• [QUESTÃO CURTA 1]
Na crônica sobre a final da Copa do Mundo, qual é o percentual estimado de brasileiros que torceram pela Argentina?

• [TRECHO FORNECIDO]
━━━━━━━━━━━━━━━━━━━━━━━━━━━━━━
Esportes

Que bom se tivéssemos sido a
Argentina ontem no Maracanã

DANIEL LIMA - 14/07/2014

Sei que todos diriam que repetimos o Maracanaço de 1950, sei que a choradeira iria ser geral, sei de tudo isso e imagino muito mais, mas que teríamos deixado a Copa do Mundo com mais dignidade, com mais esperança e com mais orgulho se tivéssemos sido a Argentina ontem na final contra os alemães, disso não tenho dúvidas. Uma Argentina derrotada que também poderia ter saído vencedora vale muito mais que um Brasil humilhado e prostrado nos dois últimos jogos de 10 gols sofridos.


 


O silêncio quase total que ouvi após o encerramento do jogo de ontem é emblemático da vergonha e da decepção que a Seleção Brasileira nos infligiu. Nem o foguetório que se poderia esperar de torcedores espalhados pelo entorno de minha residência em São Bernardo se manifestou. O estoque então preparado para o hexa está guardado para as pelejas abrasivas do Campeonato Brasileiro.


 


A Seleção Brasileira caiu no ridículo de não merecer sequer o espocar de fogos de artifícios de desabafo ou recalque. Talvez todos tenham compreendido que a Argentina foi o Brasil com que sonhamos. Mesmo numa derrota na finalíssima com os organizadíssimos alemães.


 


Um terço argentino


 


Estou entre os estimados 30% de brasileiros que torceram pela Argentina na final do Mundial. Esse cálculo é feito com base nas enquetes de emissoras de TV antes do jogo. A tecnologia possibilita aferições quase instantâneas. Mesmo que não tenham valor técnico-científico muito confiável, os resultados revelam o espirito esportivo em ação. Torci pelos argentinos por razões múltiplas, mas fui a campo principalmente torcendo por um grande jogo. E o zero a zero provou aos babacas que acompanham apenas esporadicamente futebol que a qualidade de um espetáculo independe do número de gols marcados.
━━━━━━━━━━━━━━━━━━━━━━━━━━━━━━
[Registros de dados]
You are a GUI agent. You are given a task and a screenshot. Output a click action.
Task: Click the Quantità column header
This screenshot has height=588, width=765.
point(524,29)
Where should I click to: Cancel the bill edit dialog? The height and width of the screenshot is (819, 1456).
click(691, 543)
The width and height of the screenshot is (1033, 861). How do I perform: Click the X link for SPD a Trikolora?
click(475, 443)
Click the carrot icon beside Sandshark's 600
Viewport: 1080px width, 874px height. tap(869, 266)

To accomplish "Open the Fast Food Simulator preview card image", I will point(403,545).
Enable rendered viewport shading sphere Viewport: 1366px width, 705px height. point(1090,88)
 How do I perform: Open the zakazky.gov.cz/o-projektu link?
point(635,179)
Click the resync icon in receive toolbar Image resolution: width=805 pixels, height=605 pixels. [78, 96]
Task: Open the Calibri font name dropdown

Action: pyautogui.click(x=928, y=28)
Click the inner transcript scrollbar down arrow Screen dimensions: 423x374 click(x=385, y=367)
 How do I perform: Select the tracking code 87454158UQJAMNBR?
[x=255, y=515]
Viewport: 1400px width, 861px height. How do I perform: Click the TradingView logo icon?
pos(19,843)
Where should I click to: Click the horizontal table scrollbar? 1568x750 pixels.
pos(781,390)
━━━━━━━━━━━━━━━━━━━━━━━━━━━━━━
• [QUESTÃO CURTA 2]
Transcreva sem alterações as linhas dos registros, começando na que contém "Click the carrot icon beside Sandshark's 600" e terminando na que contém "[x=255, y=515]".

• [RESULTADO DA TAREFA 1]
Cerca de 30% dos brasileiros.

• [RESULTADO DA TAREFA 2]
Click the carrot icon beside Sandshark's 600
Viewport: 1080px width, 874px height. tap(869, 266)

To accomplish "Open the Fast Food Simulator preview card image", I will point(403,545).
Enable rendered viewport shading sphere Viewport: 1366px width, 705px height. point(1090,88)
 How do I perform: Open the zakazky.gov.cz/o-projektu link?
point(635,179)
Click the resync icon in receive toolbar Image resolution: width=805 pixels, height=605 pixels. [78, 96]
Task: Open the Calibri font name dropdown

Action: pyautogui.click(x=928, y=28)
Click the inner transcript scrollbar down arrow Screen dimensions: 423x374 click(x=385, y=367)
 How do I perform: Select the tracking code 87454158UQJAMNBR?
[x=255, y=515]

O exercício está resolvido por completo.